|Publication number||US7182154 B2|
|Application number||US 10/841,002|
|Publication date||Feb 27, 2007|
|Filing date||May 7, 2004|
|Priority date||May 28, 2003|
|Also published as||US20040238222|
|Publication number||10841002, 841002, US 7182154 B2, US 7182154B2, US-B2-7182154, US7182154 B2, US7182154B2|
|Inventors||William H. Harrison|
|Original Assignee||Harrison William H|
|Export Citation||BiBTeX, EndNote, RefMan|
|Patent Citations (4), Referenced by (3), Classifications (17), Legal Events (6)|
|External Links: USPTO, USPTO Assignment, Espacenet|
This application claims the benefit of provisional patent application No. 60/474,563 to Harrison, filed May 28, 2003.
1. Field of the Invention
This invention relates to the field of borehole drilling, and particularly to systems and methods for controlling the direction of such drilling.
2. Description of the Related Art
Boreholes are drilled into the earth in the petroleum, gas, mining and construction industries. Drilling is accomplished by rotating a drill bit mounted to the end of a “drill string”; i.e., lengths of pipe that are assembled end-to-end between the drill bit and the earth's surface. The drill bit is typically made from three toothed cone-shaped structures mounted about a central bit axis, with each cone rotating about a respective axle. The drill bit is rotated about its central axis by either rotating the entire drill string, or by powering a “mud motor” coupled to the bit at the bottom end of the drill string. The cones are forced against the bottom of the borehole by the weight of the drill string, such that, as they rotate about their respective axles, they shatter the rock and thus “bore” as the bit is turned.
Boreholes are frequently drilled toward a particular target and thus is it necessary to repeatedly determine the drill bit's position. This is typically ascertained by placing an array of accelerometers and magnetometers near the bit, which measure the earth's gravity and magnetic fields, respectively. The outputs of these sensors are conveyed to the earth's surface and processed. From successive measurements made as the borehole is drilled, the bit's “present position” (PP) in three dimensions is determined.
Reaching a predetermined target requires the ability to control the direction of the drilling. This is often accomplished using a mud motor having a housing which is slightly bent, so that the drill bit is pointed in a direction which is not aligned with the drill string. To affect a change of direction, the driller first rotates the drill string such that the bend of the motor is oriented at a specific “toolface” angle (measured in a plane orthogonal to the plane containing the gravity vector (for “gravity toolface”) or earth magnetic vector (for “magnetic toolface”) and the motor's longitudinal axis).

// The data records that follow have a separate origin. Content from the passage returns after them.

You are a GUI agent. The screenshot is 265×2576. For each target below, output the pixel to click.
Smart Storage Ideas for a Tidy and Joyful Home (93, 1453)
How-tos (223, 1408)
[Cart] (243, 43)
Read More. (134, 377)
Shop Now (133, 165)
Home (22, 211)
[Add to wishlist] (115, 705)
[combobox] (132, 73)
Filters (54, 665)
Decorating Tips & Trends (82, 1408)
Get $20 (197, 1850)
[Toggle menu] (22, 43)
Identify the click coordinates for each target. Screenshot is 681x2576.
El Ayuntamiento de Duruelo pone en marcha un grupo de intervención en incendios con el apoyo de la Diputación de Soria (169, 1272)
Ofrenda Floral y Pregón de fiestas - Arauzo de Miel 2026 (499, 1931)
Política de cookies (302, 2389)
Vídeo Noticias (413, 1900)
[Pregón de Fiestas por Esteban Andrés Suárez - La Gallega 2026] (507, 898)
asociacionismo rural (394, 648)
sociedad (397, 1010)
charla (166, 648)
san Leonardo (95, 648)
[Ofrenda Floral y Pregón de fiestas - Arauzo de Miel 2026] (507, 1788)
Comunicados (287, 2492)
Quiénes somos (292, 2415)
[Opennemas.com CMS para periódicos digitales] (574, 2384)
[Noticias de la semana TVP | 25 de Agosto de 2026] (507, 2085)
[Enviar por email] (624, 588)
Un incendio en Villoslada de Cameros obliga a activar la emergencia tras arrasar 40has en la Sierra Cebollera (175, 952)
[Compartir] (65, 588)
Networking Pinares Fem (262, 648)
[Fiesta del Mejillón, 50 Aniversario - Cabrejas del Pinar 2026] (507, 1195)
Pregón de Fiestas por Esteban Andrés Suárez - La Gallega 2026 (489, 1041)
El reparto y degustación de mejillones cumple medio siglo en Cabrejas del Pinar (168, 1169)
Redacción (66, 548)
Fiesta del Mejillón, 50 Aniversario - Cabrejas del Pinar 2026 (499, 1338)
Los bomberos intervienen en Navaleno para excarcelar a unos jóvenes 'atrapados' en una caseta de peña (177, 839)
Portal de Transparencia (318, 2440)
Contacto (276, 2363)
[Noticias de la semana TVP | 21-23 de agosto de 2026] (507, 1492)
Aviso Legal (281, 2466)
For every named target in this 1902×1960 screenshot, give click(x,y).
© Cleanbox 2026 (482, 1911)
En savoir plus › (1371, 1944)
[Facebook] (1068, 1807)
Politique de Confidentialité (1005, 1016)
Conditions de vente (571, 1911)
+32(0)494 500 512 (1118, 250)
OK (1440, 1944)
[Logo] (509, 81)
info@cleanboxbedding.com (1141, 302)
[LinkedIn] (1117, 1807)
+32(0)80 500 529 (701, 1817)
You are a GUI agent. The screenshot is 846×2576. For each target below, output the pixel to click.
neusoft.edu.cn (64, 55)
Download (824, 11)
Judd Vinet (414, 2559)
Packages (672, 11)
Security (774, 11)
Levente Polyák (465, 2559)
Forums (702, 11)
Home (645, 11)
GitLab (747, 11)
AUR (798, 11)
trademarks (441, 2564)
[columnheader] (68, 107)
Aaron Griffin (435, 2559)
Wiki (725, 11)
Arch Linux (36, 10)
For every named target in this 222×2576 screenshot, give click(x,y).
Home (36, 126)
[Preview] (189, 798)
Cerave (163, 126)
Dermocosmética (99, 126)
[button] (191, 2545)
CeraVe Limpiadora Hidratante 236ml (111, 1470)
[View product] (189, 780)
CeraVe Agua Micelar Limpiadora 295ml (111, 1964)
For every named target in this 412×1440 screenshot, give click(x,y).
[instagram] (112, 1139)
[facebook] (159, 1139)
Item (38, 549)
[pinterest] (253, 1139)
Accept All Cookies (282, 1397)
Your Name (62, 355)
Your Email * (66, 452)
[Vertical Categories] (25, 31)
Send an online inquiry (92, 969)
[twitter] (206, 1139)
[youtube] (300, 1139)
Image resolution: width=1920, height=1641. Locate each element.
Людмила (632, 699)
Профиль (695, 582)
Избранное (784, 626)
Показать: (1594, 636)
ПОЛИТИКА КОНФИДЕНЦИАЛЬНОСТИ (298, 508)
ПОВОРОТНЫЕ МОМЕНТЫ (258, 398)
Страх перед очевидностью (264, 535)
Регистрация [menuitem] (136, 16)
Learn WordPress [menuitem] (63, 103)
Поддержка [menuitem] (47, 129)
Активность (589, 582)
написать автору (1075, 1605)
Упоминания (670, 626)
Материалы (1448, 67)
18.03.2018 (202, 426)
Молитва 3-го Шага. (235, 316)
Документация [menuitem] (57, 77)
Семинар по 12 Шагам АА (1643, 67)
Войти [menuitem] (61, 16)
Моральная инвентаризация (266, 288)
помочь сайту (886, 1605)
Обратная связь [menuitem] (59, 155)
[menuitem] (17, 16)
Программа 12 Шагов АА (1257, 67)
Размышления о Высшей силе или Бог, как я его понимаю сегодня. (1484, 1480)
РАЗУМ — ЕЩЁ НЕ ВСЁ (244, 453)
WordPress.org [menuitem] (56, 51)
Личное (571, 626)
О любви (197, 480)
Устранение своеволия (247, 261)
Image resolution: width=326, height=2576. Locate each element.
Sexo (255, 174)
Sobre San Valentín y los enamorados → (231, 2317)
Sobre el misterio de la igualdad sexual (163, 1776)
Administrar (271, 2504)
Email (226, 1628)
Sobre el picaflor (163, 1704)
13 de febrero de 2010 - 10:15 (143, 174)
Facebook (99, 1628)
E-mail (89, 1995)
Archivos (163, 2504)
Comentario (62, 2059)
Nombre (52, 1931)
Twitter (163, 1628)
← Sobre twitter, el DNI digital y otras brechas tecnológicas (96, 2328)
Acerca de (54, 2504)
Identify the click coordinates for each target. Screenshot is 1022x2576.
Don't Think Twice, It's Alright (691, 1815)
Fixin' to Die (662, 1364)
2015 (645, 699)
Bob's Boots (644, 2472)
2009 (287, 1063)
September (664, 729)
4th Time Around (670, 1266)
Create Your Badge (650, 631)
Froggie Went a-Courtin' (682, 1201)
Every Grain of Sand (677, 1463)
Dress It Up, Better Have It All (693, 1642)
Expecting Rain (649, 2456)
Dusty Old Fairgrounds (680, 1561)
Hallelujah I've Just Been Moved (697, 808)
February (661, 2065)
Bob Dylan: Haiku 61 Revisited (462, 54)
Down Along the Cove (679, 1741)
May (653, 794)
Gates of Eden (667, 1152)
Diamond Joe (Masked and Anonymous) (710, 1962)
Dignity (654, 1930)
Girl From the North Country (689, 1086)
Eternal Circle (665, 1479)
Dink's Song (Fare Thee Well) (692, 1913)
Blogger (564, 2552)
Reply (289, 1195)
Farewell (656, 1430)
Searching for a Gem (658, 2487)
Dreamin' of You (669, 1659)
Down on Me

When power is applied to the motor, a curved path is drilled in the plane containing the longitudinal axes.
One drawback of this approach is known as “drill string wind-up”. As the mud motor attempts to rotate the drill bit in a clockwise direction, reaction torque causes the drill string to tend to rotate counter-clockwise, thus altering the toolface away from the desired direction. The driller must constantly observe the present toolface angle information, and apply additional clockwise rotation to the drill string to compensate for the reaction torque and to re-orient the motor to the desired toolface angle. This trial and error method results in numerous “dog leg” corrections being needed to follow a desired trajectory, which produces a choppy borehole and slows the drilling rate. Furthermore, the method requires the use of a mud motor, which, due to the hostile conditions under which it operates, must often be pulled and replaced.
A system and method of drilling directional boreholes are presented which overcome the problems noted above. The invention enables a desired drilling trajectory to be closely followed, so that a smoother borehole is produced at a higher rate of penetration.
The invention employs a controllable drill bit, which preferably includes three leg assemblies, at least one of which consists of an upper leg that rigidly attaches to the bit frame, and a lower leg that is constrained to the upper leg by two guide rods that allow it unidirectional movement parallel to the bit axis. The lower leg has an attached axle at one end that carries a truncated, conical shaped, rotating drilling mass with hardened inserts on its surface (cone). The lower leg assemblies are dynamically translated in response to respective command signals. Instrumentation located near the bit determines the error between the bit's present position and a desired trajectory, and the position of one or more of the bit's leg assemblies is automatically changed as needed to make the bit bore in the direction necessary to reduce the error. The instrumentation preferably measures present position and attitude angles when the bit is static and dynamic toolface when the bit is rotating, and stores the information along with the desired trajectory within the memory of a microprocessor contained within the system; this data is processed to determine the error between the present position and the desired trajectory.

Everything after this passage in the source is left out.